2. Transparency, Flexibility, and Control Over Investments
As mentioned above, P2P platforms employ financial technology that ensures complete transparency between the involved parties. Lenders have complete access to borrowers’ profiles, their credit rating, and loan information. This information gives them complete transparency, freedom, and control over investments since they can associate the risks and rewards before taking a call. Moreover, by giving complete control of their decisions to investors, P2P lending platforms ensure greater flexibility compared to most investment avenues. P2P investing gives investors the ability to choose between short- and long-term investments.
3. Accessible Investments
P2P lending offers accessible investing opportunities to all, which is unlike the high entry barriers in certain traditional investments. Those interested can start investing with as low as Rs500 (subject to the terms of the P2P platform). This gives small investors the same opportunity as others with deeper pockets to gradually build their portfolios and expand their investments. The accessible nature of these investments also bolsters investor protection as the latter has complete control over their dealings.
4. Diversification
By diversifying across borrower categories as well as investment amounts, lenders can exercise complete control over their P2P investment portfolio. Moreover, with P2P platforms that cater to a wider range of loan requirements, from personal to business to real estate, investors can control exposure based on their risk preferences and investment objectives.
5. High Returns
With the RBI increasing the maximum exposure an investor can have across all P2P platforms to Rs50 lakh, assuming 10% annualised returns, one can stand to earn up to Rs5 lakh in a year. This rate of returns can be potentially higher, up to 12-13%, for fixed-term investments. While stocks are the only other non-traditional assets that offer such high returns, they also have tremendous volatility that is attached to market sentiment.
6. Low platform fees
Apart from the red tape that surrounds traditional lending channels, the cost of borrowing, in the form of processing fees and taxes, is also quite high. P2P investment platforms, on the other hand, charge significantly lower fees than their traditional counterparts. Platforms like 13Karat do not charge any investment fee or commission for deposits, thereby increasing the value proposition for investors.
7. Reduced Risk Factor
Considering that the RBI has capped single lender-borrower exchange to Rs 50,000, risk due to defaults is drastically reduced. This reduced risk factor is further improved by the ability to diversify investments. Investments spread across multiple loans reduce the impact of potential defaults and minimise overall risk exposure.
8. Potential scalability
Considering how the demand for alternative investments, specifically peer-to-peer investing, has amplified over the years, coupled with the fact that the needy will not stop applying for credit, the P2P investing sector holds massive untapped potential. According to a market research report, the Indian P2P lending market size is forecast to reach $10.5 billion by 2026, after growing at a CAGR of 21.6% during the forecast period 2021-2026.

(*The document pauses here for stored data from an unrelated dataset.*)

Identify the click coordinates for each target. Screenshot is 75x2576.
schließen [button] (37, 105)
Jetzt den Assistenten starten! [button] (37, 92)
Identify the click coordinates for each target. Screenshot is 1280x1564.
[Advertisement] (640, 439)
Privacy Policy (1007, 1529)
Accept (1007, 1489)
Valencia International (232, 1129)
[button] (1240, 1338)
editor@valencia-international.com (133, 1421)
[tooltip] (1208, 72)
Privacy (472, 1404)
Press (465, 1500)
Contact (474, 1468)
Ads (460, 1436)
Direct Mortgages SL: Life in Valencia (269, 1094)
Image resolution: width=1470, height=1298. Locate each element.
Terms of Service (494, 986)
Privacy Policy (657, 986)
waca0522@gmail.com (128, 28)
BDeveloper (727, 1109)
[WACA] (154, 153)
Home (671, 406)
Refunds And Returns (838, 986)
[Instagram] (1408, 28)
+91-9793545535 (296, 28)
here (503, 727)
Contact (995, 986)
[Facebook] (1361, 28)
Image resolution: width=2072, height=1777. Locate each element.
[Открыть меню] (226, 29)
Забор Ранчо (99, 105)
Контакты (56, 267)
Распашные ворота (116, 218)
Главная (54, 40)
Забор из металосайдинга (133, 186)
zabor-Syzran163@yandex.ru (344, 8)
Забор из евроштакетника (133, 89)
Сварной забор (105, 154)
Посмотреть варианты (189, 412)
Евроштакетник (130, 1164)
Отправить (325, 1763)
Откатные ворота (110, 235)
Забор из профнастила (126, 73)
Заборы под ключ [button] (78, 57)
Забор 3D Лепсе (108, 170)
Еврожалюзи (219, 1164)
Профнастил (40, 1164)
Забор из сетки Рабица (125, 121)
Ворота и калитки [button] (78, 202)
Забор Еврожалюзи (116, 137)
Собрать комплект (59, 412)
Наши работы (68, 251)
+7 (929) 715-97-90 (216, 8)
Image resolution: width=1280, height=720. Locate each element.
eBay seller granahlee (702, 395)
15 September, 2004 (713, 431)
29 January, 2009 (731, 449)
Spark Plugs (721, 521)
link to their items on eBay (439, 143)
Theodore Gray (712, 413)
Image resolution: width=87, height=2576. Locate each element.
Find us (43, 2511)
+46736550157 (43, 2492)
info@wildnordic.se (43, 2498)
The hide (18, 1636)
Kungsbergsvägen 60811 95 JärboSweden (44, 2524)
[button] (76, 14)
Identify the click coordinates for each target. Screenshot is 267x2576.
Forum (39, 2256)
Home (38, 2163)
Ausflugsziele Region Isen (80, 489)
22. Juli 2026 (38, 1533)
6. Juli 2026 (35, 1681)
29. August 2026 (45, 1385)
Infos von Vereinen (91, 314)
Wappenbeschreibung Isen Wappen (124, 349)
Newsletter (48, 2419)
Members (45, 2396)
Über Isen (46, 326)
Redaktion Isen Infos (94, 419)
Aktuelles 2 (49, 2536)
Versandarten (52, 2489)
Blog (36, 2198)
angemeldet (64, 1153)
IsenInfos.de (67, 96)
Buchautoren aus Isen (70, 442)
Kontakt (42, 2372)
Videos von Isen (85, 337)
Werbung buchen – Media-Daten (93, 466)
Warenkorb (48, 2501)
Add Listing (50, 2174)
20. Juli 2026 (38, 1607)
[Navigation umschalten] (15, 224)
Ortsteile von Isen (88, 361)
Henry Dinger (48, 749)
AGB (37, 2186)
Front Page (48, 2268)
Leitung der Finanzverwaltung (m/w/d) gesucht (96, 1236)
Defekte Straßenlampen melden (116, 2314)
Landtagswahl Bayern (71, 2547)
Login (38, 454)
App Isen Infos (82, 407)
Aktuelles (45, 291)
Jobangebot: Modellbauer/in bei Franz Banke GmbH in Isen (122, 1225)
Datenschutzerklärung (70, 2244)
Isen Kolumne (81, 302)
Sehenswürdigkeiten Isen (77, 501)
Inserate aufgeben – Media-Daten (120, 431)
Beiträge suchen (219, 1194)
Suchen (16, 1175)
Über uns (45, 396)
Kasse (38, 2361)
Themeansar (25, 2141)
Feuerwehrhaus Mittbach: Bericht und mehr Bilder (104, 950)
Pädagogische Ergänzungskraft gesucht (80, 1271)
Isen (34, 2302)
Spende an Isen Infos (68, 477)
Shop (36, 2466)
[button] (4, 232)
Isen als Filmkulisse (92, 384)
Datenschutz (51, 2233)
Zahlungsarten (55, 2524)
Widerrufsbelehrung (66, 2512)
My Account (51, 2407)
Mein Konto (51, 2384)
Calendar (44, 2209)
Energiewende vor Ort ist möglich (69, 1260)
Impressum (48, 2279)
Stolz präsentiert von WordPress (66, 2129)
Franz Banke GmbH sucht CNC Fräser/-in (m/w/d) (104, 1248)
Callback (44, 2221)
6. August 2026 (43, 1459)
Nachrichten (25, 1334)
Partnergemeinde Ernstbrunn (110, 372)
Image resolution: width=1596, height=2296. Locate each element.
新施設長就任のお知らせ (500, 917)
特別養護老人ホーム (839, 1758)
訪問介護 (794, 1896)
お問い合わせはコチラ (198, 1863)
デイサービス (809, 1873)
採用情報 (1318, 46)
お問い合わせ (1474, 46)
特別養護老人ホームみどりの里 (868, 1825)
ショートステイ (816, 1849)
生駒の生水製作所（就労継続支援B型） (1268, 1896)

The P2P investment space provides a compelling investment opportunity by ensuring factors such as transparency, accessibility, flexibility, high returns, and reduced risk. As both veteran and new-age investors seek alternative investment avenues to grow their wealth, P2P investing will serve as a unique platform. Investors can make informed decisions after considering these reasons and embark on a rewarding journey towards financial growth through P2P investing.